- Reign: August 2009 – present
- Coronation: 1 August 2009
- Predecessor: Da Victor Dung Pam

Comptroller-General of the Nigerian Customs Service
- Term: January 2004 – 24 May 2008
- Successor: Hamman Bello
- Born: 10 October 1951 (age 74) Madu, Du. Jos South, Plateau State
- Allegiance: Nigeria
- Branch: Nigerian Customs Service
- Service years: 1975–2008
- Rank: Comptroller-General

= Jacob Gyang Buba =

5th Gbong Gwom Jos (born 1951)

Da Jacob Gyang Buba CFR (born October 10, 1951) is a retired Nigeria customs officer and elder statesman. He served as the Comptroller-General of the Nigeria Customs Service from 2004 to 2008. On April 1, 2009, he was sworn in as the Gbong Gwom, the paramount traditional ruler of the Berom Kingdom, becoming the 5th Gbong Gwom after the demise of Da Victor Dung Pam. He is the Chairman, Jos Traditional Council of Chiefs and president of the Plateau State Traditional Council. He currently serves as the 3rd Chancellor of the Nnamdi Azikiwe University since March 2016 at the 10th convocation of the institution.

==Background==
Gyang Buba was born on October 10, 1951, in Madu Village of Du District, Jos South, Plateau State. He is the first son of Buba Dung Bot of the Lo Du, Lo-Wet family and Ngo Kaneng Buba, one among the ruling house of the kingdom.

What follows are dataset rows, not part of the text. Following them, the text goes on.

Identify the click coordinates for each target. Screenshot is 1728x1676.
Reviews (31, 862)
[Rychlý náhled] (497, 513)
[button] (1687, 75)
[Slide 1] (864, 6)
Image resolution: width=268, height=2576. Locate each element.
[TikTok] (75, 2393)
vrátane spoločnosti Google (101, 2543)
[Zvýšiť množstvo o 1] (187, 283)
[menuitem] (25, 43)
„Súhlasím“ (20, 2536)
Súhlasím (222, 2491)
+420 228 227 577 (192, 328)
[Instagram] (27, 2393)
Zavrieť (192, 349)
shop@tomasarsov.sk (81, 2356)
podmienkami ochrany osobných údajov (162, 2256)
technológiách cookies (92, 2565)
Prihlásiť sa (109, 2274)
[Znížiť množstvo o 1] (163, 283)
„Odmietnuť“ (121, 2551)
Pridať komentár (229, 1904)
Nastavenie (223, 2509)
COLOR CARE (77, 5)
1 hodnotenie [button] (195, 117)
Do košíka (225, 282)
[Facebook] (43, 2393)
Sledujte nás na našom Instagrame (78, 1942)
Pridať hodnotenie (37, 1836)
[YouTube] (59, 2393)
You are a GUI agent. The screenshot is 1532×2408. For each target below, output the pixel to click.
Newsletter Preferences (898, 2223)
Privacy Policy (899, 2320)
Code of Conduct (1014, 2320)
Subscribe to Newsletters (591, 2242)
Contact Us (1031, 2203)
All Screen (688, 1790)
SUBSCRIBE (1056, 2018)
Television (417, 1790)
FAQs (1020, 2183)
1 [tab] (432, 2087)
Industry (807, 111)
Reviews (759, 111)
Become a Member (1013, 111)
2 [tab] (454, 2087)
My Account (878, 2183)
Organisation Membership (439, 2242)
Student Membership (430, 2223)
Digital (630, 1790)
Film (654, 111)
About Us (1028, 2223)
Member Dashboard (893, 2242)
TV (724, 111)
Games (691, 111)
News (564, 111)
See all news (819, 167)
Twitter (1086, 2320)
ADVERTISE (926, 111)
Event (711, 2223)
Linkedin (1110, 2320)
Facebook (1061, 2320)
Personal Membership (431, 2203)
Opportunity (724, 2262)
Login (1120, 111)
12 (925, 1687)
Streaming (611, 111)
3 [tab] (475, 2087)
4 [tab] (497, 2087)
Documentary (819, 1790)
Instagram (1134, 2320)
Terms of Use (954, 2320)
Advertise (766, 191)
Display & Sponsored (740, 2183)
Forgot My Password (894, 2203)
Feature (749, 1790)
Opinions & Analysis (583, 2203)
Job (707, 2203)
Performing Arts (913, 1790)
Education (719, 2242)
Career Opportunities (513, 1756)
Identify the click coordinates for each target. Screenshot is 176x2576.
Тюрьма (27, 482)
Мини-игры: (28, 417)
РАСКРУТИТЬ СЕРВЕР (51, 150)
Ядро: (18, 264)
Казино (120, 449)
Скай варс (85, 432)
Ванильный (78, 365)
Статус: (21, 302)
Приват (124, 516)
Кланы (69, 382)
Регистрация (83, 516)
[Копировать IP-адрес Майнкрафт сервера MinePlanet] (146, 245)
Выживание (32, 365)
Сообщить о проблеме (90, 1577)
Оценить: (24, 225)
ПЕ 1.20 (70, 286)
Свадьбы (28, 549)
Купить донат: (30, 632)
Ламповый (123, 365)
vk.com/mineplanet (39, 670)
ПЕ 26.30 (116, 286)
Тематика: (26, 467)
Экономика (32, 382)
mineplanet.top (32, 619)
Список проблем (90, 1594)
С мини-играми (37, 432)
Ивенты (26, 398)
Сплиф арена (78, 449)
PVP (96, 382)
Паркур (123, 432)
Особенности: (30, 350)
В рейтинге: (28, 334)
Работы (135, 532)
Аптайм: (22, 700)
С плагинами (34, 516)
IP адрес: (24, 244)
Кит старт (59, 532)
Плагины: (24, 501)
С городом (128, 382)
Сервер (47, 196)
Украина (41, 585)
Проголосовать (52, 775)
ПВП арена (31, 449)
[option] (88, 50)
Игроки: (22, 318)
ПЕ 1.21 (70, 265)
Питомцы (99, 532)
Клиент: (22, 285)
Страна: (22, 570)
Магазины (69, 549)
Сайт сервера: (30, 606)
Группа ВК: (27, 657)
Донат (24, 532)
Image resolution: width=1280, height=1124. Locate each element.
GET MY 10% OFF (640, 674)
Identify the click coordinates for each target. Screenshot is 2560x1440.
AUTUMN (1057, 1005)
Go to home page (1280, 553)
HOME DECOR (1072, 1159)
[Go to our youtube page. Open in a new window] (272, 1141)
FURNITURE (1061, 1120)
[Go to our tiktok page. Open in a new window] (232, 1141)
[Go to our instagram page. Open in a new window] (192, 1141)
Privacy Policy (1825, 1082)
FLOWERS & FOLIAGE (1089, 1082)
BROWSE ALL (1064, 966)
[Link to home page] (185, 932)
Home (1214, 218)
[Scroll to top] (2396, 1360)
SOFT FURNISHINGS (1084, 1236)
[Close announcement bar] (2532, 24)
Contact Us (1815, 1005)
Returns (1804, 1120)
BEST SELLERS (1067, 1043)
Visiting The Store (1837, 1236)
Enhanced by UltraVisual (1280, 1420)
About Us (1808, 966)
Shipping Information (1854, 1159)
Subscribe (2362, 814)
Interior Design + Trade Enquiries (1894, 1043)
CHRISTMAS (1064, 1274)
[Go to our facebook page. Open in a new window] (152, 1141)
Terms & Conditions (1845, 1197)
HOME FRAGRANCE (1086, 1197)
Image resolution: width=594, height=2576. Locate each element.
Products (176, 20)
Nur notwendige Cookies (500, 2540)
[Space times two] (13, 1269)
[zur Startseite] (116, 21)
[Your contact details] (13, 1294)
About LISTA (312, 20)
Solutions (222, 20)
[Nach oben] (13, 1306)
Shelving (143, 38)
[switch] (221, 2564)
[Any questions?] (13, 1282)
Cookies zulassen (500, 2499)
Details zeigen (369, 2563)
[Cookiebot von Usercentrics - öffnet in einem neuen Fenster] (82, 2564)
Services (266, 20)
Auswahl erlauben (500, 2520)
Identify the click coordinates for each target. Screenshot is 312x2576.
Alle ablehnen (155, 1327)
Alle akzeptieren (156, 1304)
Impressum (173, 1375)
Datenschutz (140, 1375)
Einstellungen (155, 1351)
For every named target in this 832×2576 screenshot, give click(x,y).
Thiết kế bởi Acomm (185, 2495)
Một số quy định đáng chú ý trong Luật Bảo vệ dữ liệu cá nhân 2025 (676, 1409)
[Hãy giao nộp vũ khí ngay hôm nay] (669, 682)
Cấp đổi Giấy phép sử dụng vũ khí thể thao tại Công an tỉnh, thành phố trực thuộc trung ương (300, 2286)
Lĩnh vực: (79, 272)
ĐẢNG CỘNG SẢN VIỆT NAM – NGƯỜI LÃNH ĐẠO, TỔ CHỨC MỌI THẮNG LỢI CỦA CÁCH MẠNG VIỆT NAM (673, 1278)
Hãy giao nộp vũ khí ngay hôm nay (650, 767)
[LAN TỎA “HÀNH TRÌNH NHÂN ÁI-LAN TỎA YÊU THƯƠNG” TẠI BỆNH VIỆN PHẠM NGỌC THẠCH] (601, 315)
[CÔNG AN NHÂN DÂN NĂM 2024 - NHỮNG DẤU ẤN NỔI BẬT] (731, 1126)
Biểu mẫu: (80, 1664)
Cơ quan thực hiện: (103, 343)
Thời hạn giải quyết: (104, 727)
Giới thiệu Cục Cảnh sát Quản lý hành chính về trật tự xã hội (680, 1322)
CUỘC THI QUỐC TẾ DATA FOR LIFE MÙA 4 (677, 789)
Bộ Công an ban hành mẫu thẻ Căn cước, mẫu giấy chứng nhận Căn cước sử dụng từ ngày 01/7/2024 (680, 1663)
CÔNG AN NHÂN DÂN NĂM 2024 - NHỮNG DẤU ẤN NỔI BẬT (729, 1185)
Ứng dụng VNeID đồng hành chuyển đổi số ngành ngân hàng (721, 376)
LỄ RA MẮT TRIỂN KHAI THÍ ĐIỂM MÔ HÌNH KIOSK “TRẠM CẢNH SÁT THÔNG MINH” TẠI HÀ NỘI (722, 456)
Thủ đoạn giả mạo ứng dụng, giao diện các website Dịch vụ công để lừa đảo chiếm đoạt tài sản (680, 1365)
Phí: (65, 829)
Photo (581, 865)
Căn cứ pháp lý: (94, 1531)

He began his early education at SUM elementary school Chwelnyap from 1960 to 1963 then went to Baptist Day School Jos to complete his elementary studies. After finishing, He attended from 1966 to 1971, and graduated from the Provincial Secondary School, Kuru now known as Government Science Secondary School Kuru and afterwards attended the Institute of Administration in Ahmadu Bello University and graduated with a Diploma in Banking in 1975.

==Career==
He started work as a clerk at the Federal Pay Office in 1972 to 1974 before attending the Institute of Administration and enrolled in the Nigeria Customs Service in 1975 as the assistant preventive officer. He became CG in 2004 and together was the chairman of the African Union Sub-committee of directors general of Customs during the 2007 to 2008, the last post held was the deputy CG of customs at the Abuja's headquarter.

As the CG of customs, he implemented the adaptation of the Common External Tariffs for ECOWAS and operations of scanners in borders, areas of airports and port, he amends the holistic review of the Customs and Excise Management Act 1958 and various customs notice. Gyang attends various Trades conferences of which amongst includes the INTERPOL seminars. He is an ordained member of the Seventh Day Adventist Church, and has been awarded the national honors of Commander of the Order of the Niger (CON) and the Officer of the Federal Republic (OFR), he was also a member in the 2014 National Conference.

==Awards==
In October 2022, a Nigerian national honor of Commander Of The Order Of The Federal Republic (CFR) was conferred on him by President Muhammadu Buhari.